What Alexander means by the Age of Color Blindness is the ostensible societal agreement that overt racism is no longer acceptable. That after the Civil Rights Movement and its accompanying legislation, there were barriers in place to prevent the segregation and oppression of Black people. But as Alexander points out, “As white elites struggled to define a new racial order with the understanding that whatever the new order would be, it could not include slavery. Jim Crow eventually replaced slavery, but now it too had died, and it was unclear what might take its place. Barred by law from invoking race explicitly, those committed to racial hierarchy were forced to search for new means of achieving their goals according to the new rules of American democracy.” Therefore, the governmental focus on “law and order” as a means to deal with the “criminal element,” appeared to be neutral, without any mention of communities of color. But in fact, the obsession with controlling crime, even in the face of falling crime rates, even in the face that whites had been statistically found to use drugs and commit crimes in even greater numbers than Black people, became a way to racially control, marginalize, and socially remove Blacks from modern life. As Alexander states, “The War on Drugs, cloaked in race-neutral language, offered whites opposed to racial reform a unique opportunity to express their hostility toward blacks and black progress, without being exposed to the charge of racism.” The system particularly weaponized crime rhetoric to turn working class and impoverished whites against African Americans, as they saw Black advancement as a threat, despite many class and economic commonalities. Alexander states: “In the drug war, the enemy is racially defined.”

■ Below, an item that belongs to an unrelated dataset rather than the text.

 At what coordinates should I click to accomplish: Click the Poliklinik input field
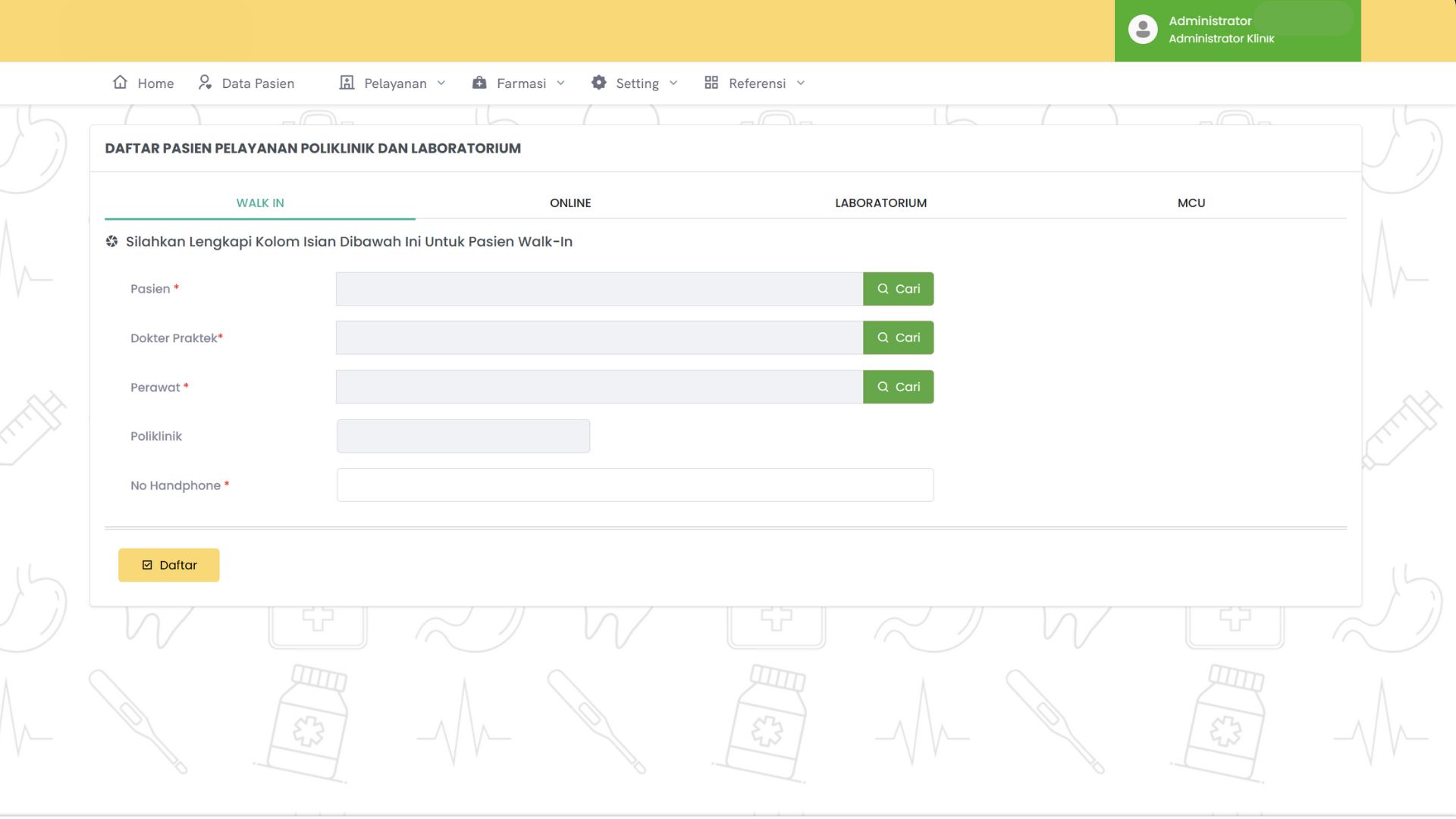click(x=463, y=436)
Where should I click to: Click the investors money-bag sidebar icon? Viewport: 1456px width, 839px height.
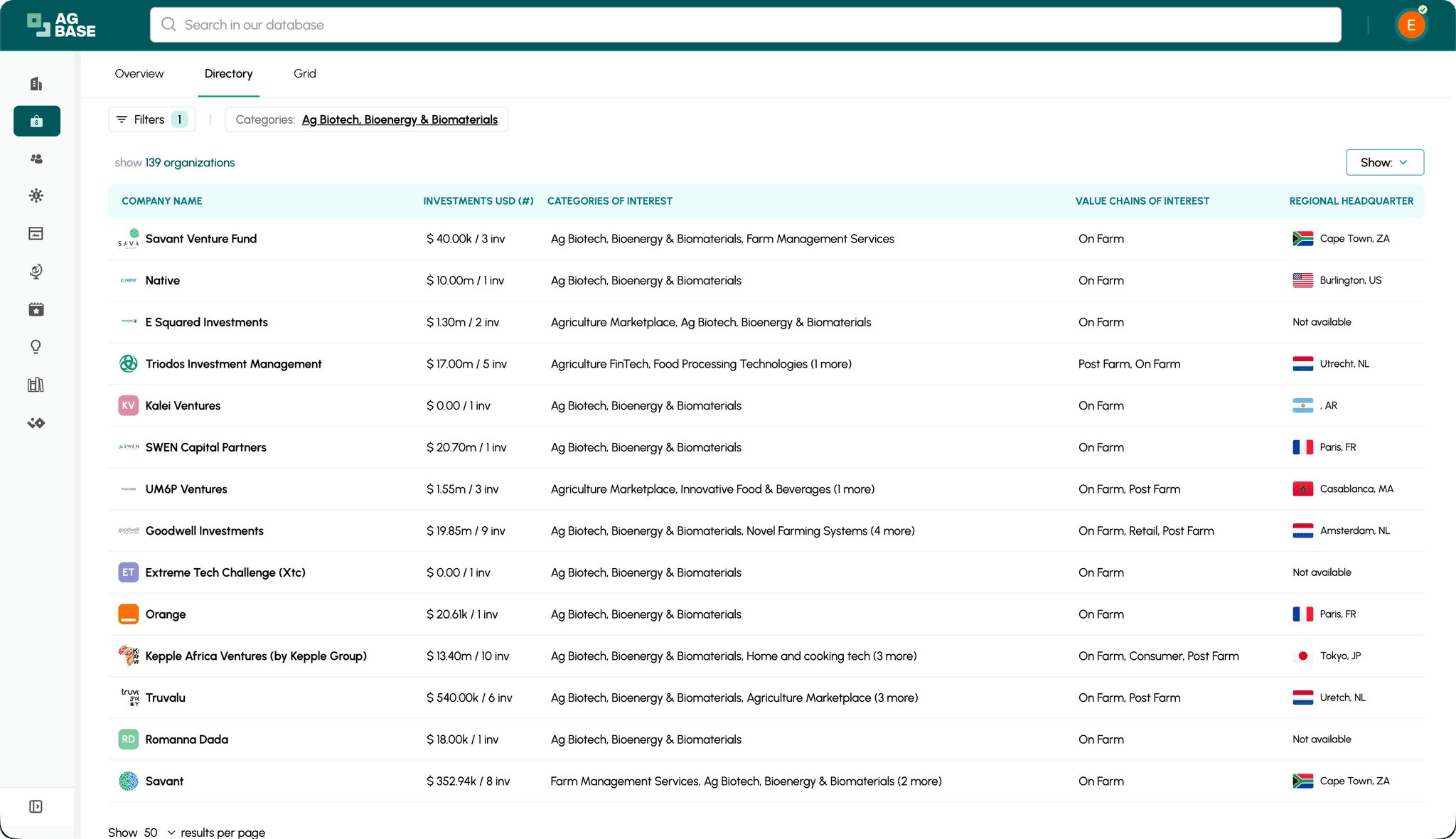click(x=36, y=121)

The book shares incredible statistics. In 1991, “the number of people behind bars in the United States was unprecedented in world history, and that one fourth of young African American men were now under the control of the criminal justice system.” Alexander notes, “Drug offenses alone account for two-thirds of the rise in the federal inmate population…Approximately a half-million people are in prison or jail for a drug offense today, compared to an estimated 41,100 in 1980–an increase of 1,100 percent.” She goes on: “To put the matter in perspective, consider this: there are more people in prisons and jails today just for drug offenses than were incarcerated for all reasons in 1980.” This astonishing statistic floored me: “More African American adults are under correctional control today–in prison or jail, on probation or parole–than were enslaved in 1850, a decade before the Civil War began.” Again and again, Alexander shows how mass incarceration and the War on Drugs has created a racial undercaste, and that “once arrested, one’s chances of ever being truly free of the system of control are slim, often to the vanishing point.”
Alexander calls for a revolution in civil rights advocacy, beyond “tinkering and tokenization.” Until we undo systemic, structural racism, and afford dignity to all people, none of us are free. She points out that “seeing race is not the problem. Refusing to care for the people we see is the problem.” She makes a case that racial animus is not necessarily required to create an undercaste; racial indifference about what happens to communities of color can be just as destructive.
I guess this review wasn’t that short. But I still only touched on a fraction of the book’s brilliance and insight.